Convergence Considerations Convergence issues SHOULD be carefully considered in inter-domain SAV mechanisms due to the dynamic nature of the Internet. Internet routes undergo continuous changes, and SAV rules MUST proactively adapt to these changes, such as prefix and topology changes, in order to prevent false positives and reduce false negatives. To effectively track these changes, the SIM should promptly collect SAV-related information from various SAV information sources and consolidate them in a timely manner. In particular, it is essential for the SAV Agents to proactively communicate the changes of the SAV-specific Information between ASes and adapt to route changes promptly. However, during the routing convergence process, the traffic paths of the source prefixes can undergo rapid changes within a short period. The changes of the SAV-specific Information may not be communicated in time between ASes to update SAV rules, false positives or false negatives may happen. Such inaccurate validation is caused by the delays in communicating SAV-specific Information between ASes, which occur due to the factors like packet losses, unpredictable network latencies, or message processing latencies. The design of the SAV-specific communication mechanism should consider these issues to reduce the inaccurate validation. Besides, for the inter-domain SAVNET architecture, the potential ways to deal with the inaccurate validation issues during the convergence of the SAV-specific communication mechanism is to consider using the information from RPKI ROA Objects and ASPA objects to generate SAV rules until the convergence process of the SAV-specific communication mechanism is finished, since these information is more stable and can help avoid false positives, and thus avoiding the impact to the legitimate traffic.

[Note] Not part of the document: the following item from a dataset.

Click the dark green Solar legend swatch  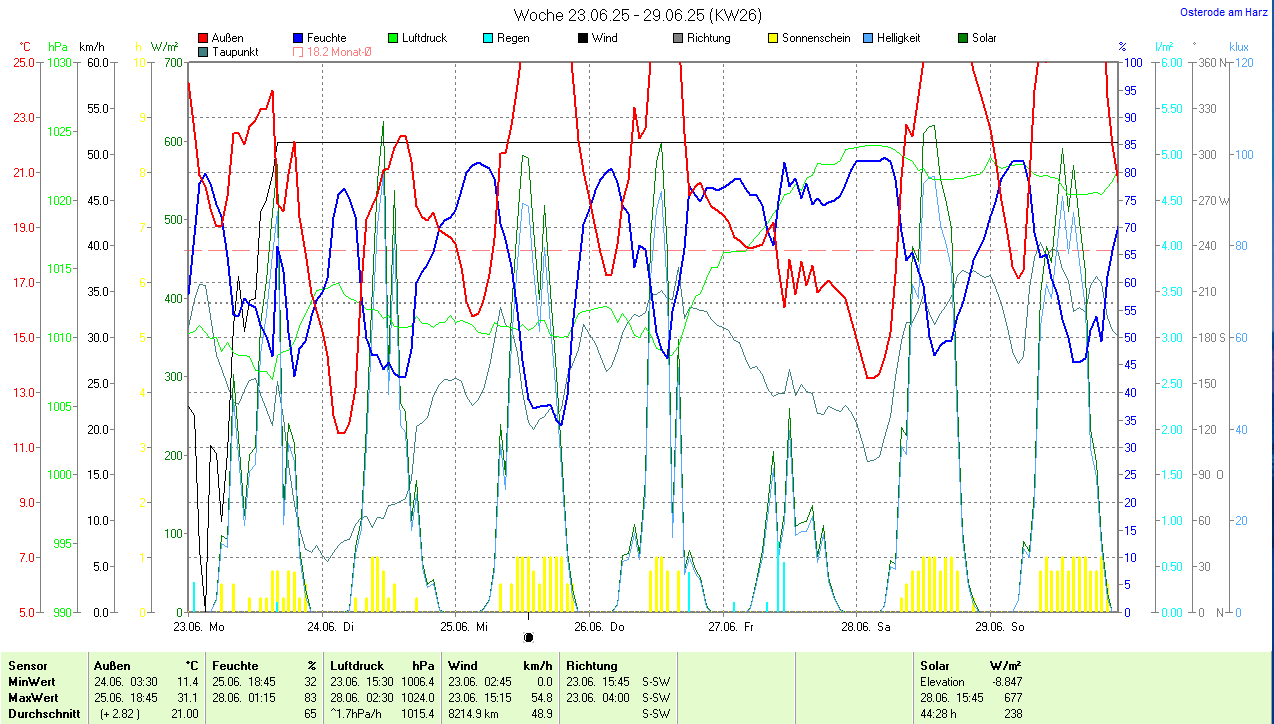pos(963,38)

Manageability Considerations It is crucial to consider the operations and management aspects of SAV information sources, the SAV-specific communication mechanism, SIB, SIM, and SAV table in the inter-domain SAVNET architecture. The following guidelines should be followed for their effective management: First, management interoperability should be supported across devices from different vendors or different releases of the same product, based on a unified data model such as YANG . This is essential because the Internet comprises devices from various vendors and different product releases that coexist simultaneously. Second, scalable operation and management methods such as NETCONF and syslog protocol should be supported. This is important as an AS may have hundreds or thousands of border routers that require efficient operation and management. Third, management operations, including default initial configuration, alarm and exception reporting, logging, performance monitoring and reporting for the control plane and data plane, as well as debugging, should be designed and implemented in the protocols or protocol extensions. These operations can be performed either locally or remotely, based on the operational requirements. By adhering to these rules, the management of SAV information sources and related components can be effectively carried out, ensuring interoperability, scalability, and efficient operations and management of the inter-domain SAVNET architecture.

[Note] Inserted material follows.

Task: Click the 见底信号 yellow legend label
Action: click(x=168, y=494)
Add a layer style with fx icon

Security Considerations In the inter-domain SAVNET architecture, the SAV Agent plays a crucial role in generating and disseminating SAV-specific Messages across different ASes. To safeguard against the potential risks posed by a malicious AS generating incorrect or forged SAV-specific Messages, it is important for the SAV Agents to employ security authentication measures for each received SAV-specific Message. The majour security threats faced by inter-domain SAVNET can be categorized into two aspects: session security and content security. Session security pertains to verifying the identities of both parties involved in a session and ensuring the integrity of the session content. Content security, on the other hand, focuses on verifying the authenticity and reliability of the session content, thereby enabling the identification of forged SAV-specific Messages. The threats to session security include:

• Session identity impersonation: This occurs when a malicious router deceitfully poses as a legitimate peer router to establish a session with the targeted router. By impersonating another router, the malicious entity can gain unauthorized access and potentially manipulate or disrupt the communication between the legitimate routers.
• Session integrity destruction: In this scenario, a malicious intermediate router situated between two peering routers intentionally tampers with or destroys the content of the relayed SAV-specific Message. By interfering with the integrity of the session content, the attacker can disrupt the reliable transmission of information, potentially leading to miscommunication or inaccurate SAV-related data being propagated.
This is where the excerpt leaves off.